TEXT BLOCK:
══════════════════════════════
What i get from pip efficiency is that it's supposed to be how likely it is that food is wasted by each bite, which we can use a function of waste based on the formula to find out: Fwaste(pips left) = -character maximum food + pips left + pip per bite. If we add all the values of fwaste and divide by character maximum food -1 we get an average of waste for all values. Or could go the other way around and find the value of food filled per bite which is pip per bite - waste, which really would make for a better account of efficiency. As long as we turn the formula into a function like Fpipusage(pips filled) = pips per bite - ( -max character food + pips filled + pips per bite), add all results and divide by max food -1 we get an average pip usage. Divide that by food per pip and we should get pip efficiency, right?
If I'm understanding your approach right, you're taking the average of how many pips are actually filled by the food weighted equally across all scenarios of how many pips you started with when you ate it.
You'd get the % of potential pips that are actually consumed
assuming people eat the food at a random hunger, and that they're taking one bite rather than filling up to 20 with the food.
I think the pip efficiency, as I like to think of it, is more of a social problem of people needing to know when to eat which food.
Mutton pies could have a pip efficiency of 4/60 to 60/60 depending on how smart the player base is. But if I'm understanding your above approach, you'd rate it at 37.89/60
Do you have a better way of defining waste mathematically betame? I used the positive distance from the maximum of 20 after accounting current pips + pip per bite, but i'm not really satisfied with it as it seems a bit clunky to me.
Nope, you've got the ideal formula. In your OP.
betame wrote:Food wasted when overeating = Number of bites x (pips per bite - (- maximum food + average number of pips when eating + Number of pips) ~source
that's actually the average food absorved, the waste can be calculated by subtracting the average absorved from the maximum pips per food, as you may imagine.
══════════════════════════════
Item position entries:
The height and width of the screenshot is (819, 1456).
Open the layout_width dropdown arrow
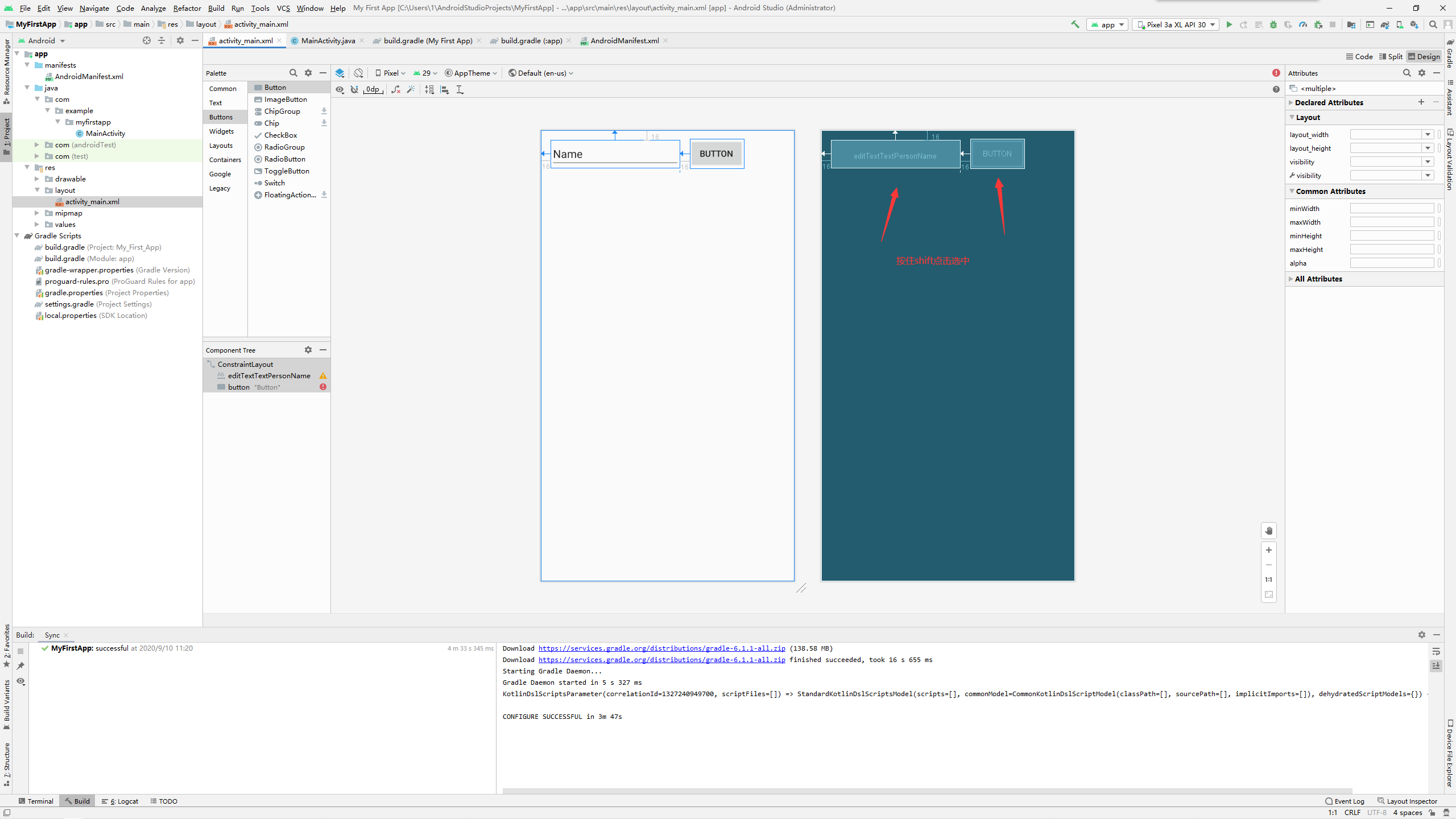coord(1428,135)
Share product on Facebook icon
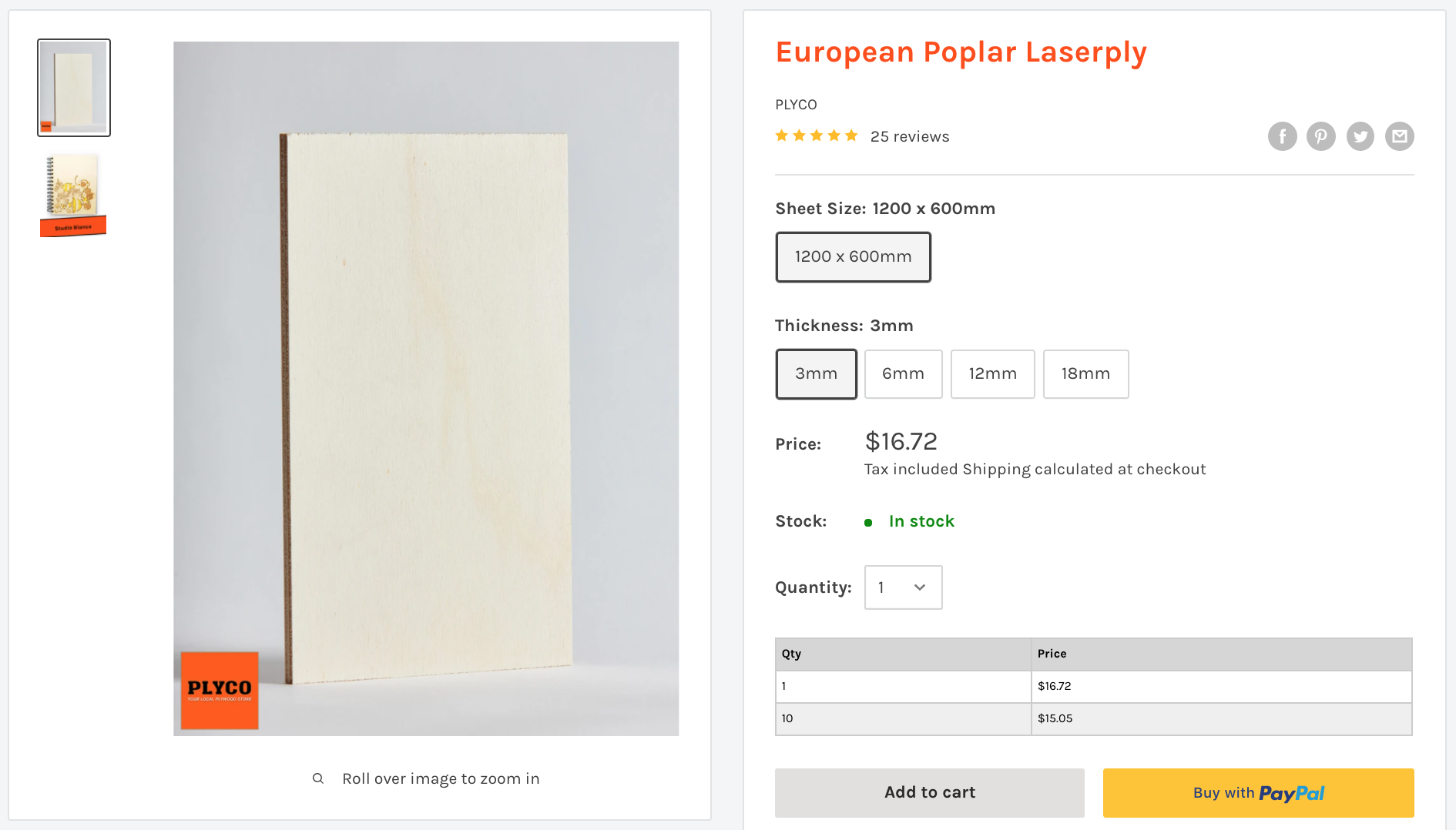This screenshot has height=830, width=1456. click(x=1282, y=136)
══════════════════════════════
EXERCISE INSTRUCTIONS:
1. Please translate this sentence from the food pip discussion into Spanish: "I think the pip efficiency, as I like to think of it, is more of a social problem of people needing to know when to eat which food."
2. According to the food pip discussion, what range of pip efficiency could mutton pies have?
3. Decide whether each statement agrees with the food pip discussion: (a) Under the approach described, mutton pies would be rated at 37.89/60. (b) The writer who used the positive distance from the maximum of 20 is fully satisfied with that definition of waste. (c) The approach assumes people fill up to 20 with the food.

ANSWERS IN ORDER:
1. Creo que la eficiencia de pips, tal como me gusta entenderla, es más bien un problema social de que la gente necesita saber cuándo comer cada alimento.

2. From 4/60 to 60/60, depending on how smart the player base is.

3.
(a) Yes: "you'd rate it at 37.89/60"
(b) No: "i'm not really satisfied with it as it seems a bit clunky to me"
(c) No: "they're taking one bite rather than filling up to 20 with the food"